Scientific classification
- Kingdom: Animalia
- Phylum: Mollusca
- Class: Gastropoda
- Subclass: Caenogastropoda
- Order: Architaenioglossa
- Family: Ampullariidae
- Subfamily: Ampullariinae
- Genus: Afropomus Pilsbry & Bequaert, 1927
- Species: A. balanoideus
- Binomial name: Afropomus balanoideus (Gould, 1850)
- Synonyms: Ampullaria balanoidea Gould, 1850; Afropomus balanoidea (Gould, 1850);

= Afropomus =

- Genus: Afropomus
- Species: balanoideus
- Authority: (Gould, 1850)
- Conservation status: EN
- Synonyms: Ampullaria balanoidea Gould, 1850, Afropomus balanoidea (Gould, 1850)
- Parent authority: Pilsbry & Bequaert, 1927

Genus of gastropods

Afropomus balanoideus is a species of freshwater snail, an aquatic gastropod mollusc in the family Ampullariidae (apple snails). It is the only species in the genus Afropomus. Afropomus is the type genus of the subfamily Afropominae.

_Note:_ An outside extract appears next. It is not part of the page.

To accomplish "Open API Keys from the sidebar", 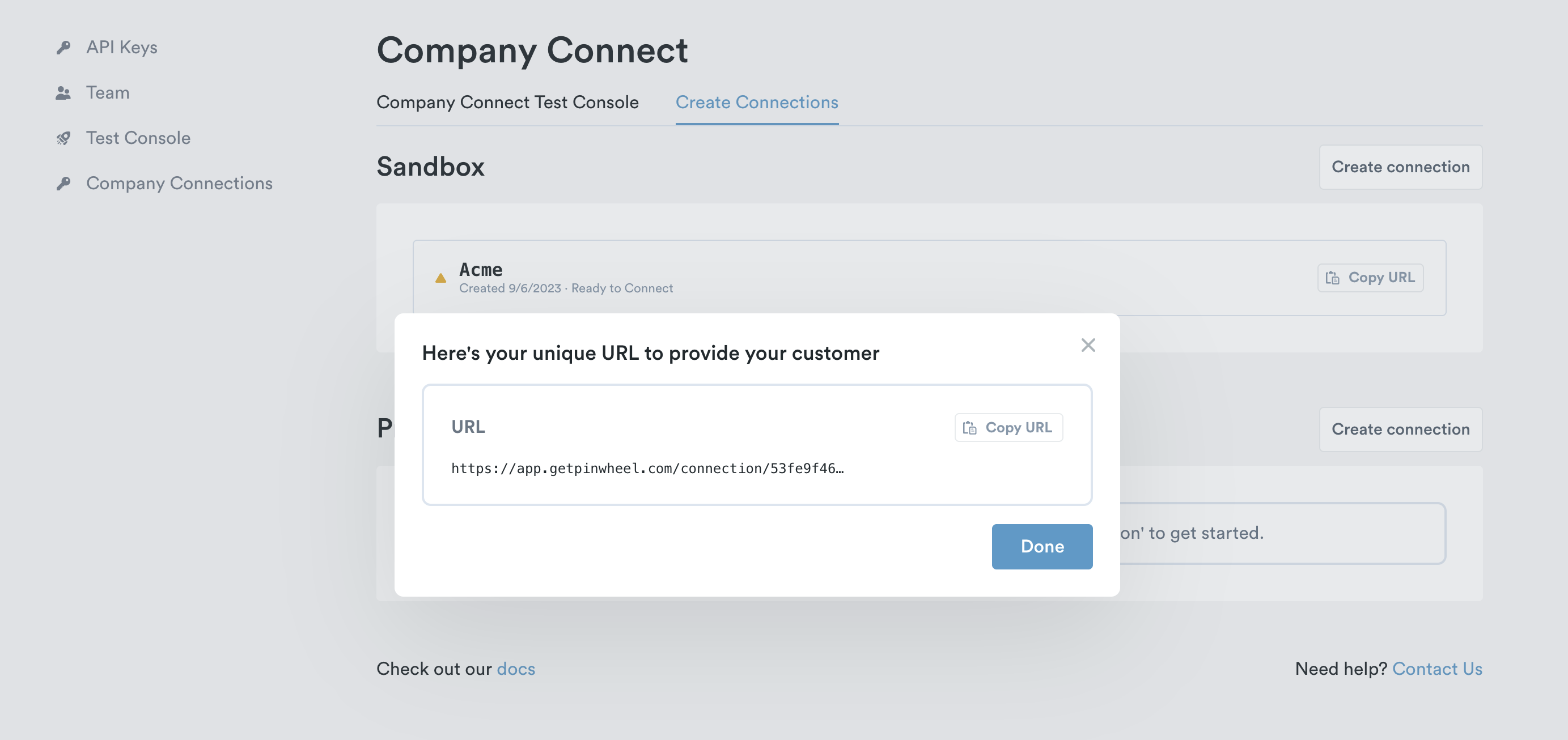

Based on the anatomy, mainly that of the reproductive system, Afropomus appears to be a primitive genus within the Ampullariidae. This basal position of Afropomus within Ampullariidae has also been confirmed by molecular phylogeny.

== Subspecies ==
Subspecies of Afropomus balanoideus include:
- Afropomus balanoideus balanoideus (Gould, 1850)
- Afropomus balanoideus nimbae Binder, 1963 This subspecies from the Ivory Coast and Senegal has a higher spire.

== Distribution ==
The distribution of Afropomus balanoideus includes:
- Côte d'Ivoire
- Liberia
- Nigeria
- Sierra Leone

The type locality is Cape Mount in Liberia.

Its presence in Ghana is uncertain.

== Description ==
The shape of the shell is ovate.

The width of the shell is 20 mm. The height of the shell is 22–23 mm.

== Ecology ==
Afropomus balanoideus lives in clean water in ditches, creeks and small rivers. It requires a high concentration of oxygen.